- ASSIGNED TASK: Restate word for word the line containing "Viewport: 1568px width, 591px" and each line that follows it, through the last line below, and nothing else.

(Dataset entries)
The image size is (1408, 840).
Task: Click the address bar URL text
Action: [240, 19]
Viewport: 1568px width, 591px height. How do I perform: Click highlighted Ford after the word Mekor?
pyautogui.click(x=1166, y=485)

- ANSWER TO THIS EXERCISE:
Viewport: 1568px width, 591px height. How do I perform: Click highlighted Ford after the word Mekor?
pyautogui.click(x=1166, y=485)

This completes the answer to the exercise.